Rescued Backpacker Uses GPS Tracker
Jamie Neale, a 19-year-old British backpacker who was lost in what is known as the “Australian Bush” outside the town of Blue Mountain for 12 days, has decided to make another adventure to the area where he became lost, but this time he will be taking a GPS tracking system. “I have always had a great sense and feel for direction, unfortunately I used bad maps and it resulted in my getting lost”, stated Neale. Even though Neale may have a good sense of direction, what he did not have was a real time GPS tracking system in his equipment when he became lost, resulting in rescuers having to spend over $100,000 on search efforts to find and recover Neale.
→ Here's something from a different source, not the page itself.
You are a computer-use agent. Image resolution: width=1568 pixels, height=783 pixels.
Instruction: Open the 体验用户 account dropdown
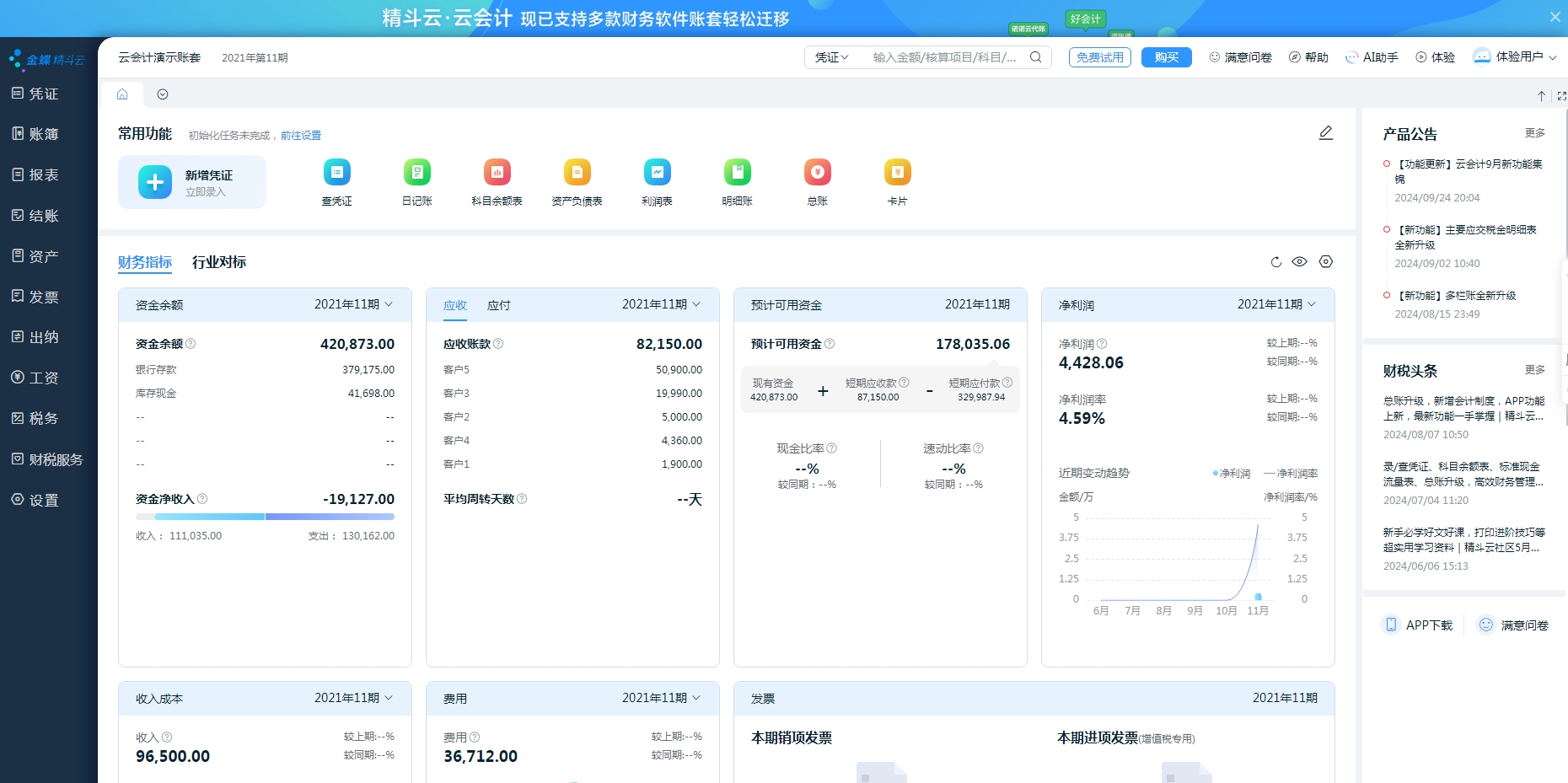point(1515,57)

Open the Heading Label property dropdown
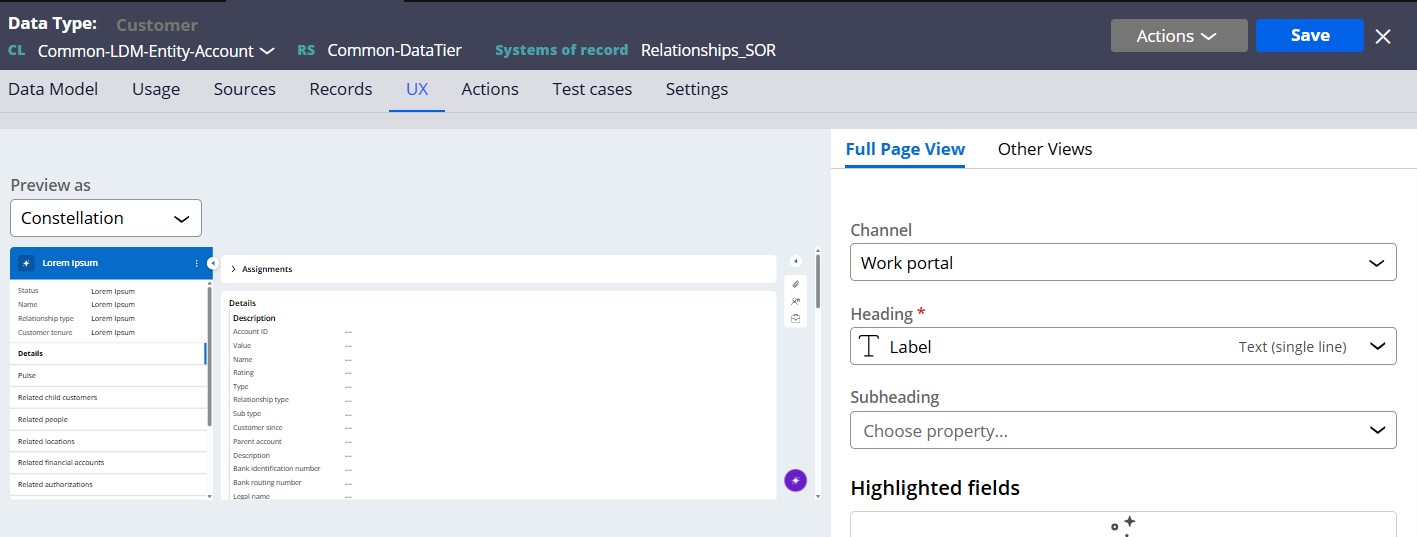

Neale, an avid outdoor enthusiast and adventurer, was forced to eat weeds and a variety of seeds during the 12 days he was missing, trying to survive and endure the rugged Australian terrain where temperatures would routinely drop below freezing levels.
GPS Tracking System Does Not Halt Controversy
Even though Neale will be taking advantage of state-of-the-art GPS tracking system technology on his second adventure into the Australian Bush, he has not been able to avoid controversy. Many people are upset with Neale, not only because he went into an extremely tough area to adventure through without a hiking GPS tracking system, but because he has been capitalizing on the story, getting paid in six-digit figures while the rescuers who spent days searching for him are stuck with the $100,000 search bill. The British public holds a negative view about Neale because of the circumstances surrounding the rescue, such as him hiring a publicist and trying to sell his story before he even left the hospital he was recovering at.
Although Neale has received financial compensation that is estimated over $200,000, many people are upset that he did not pay the bill for the rescuers service.
Neale has donated over $15,000 of his own money to organizations that include the SES.
Should authorities make Neale pay the bill for rescue services?
Should all hikers and backpackers be mandated to check-in with officials and take a GPS tracking system on any adventure before entering the Australian Bush?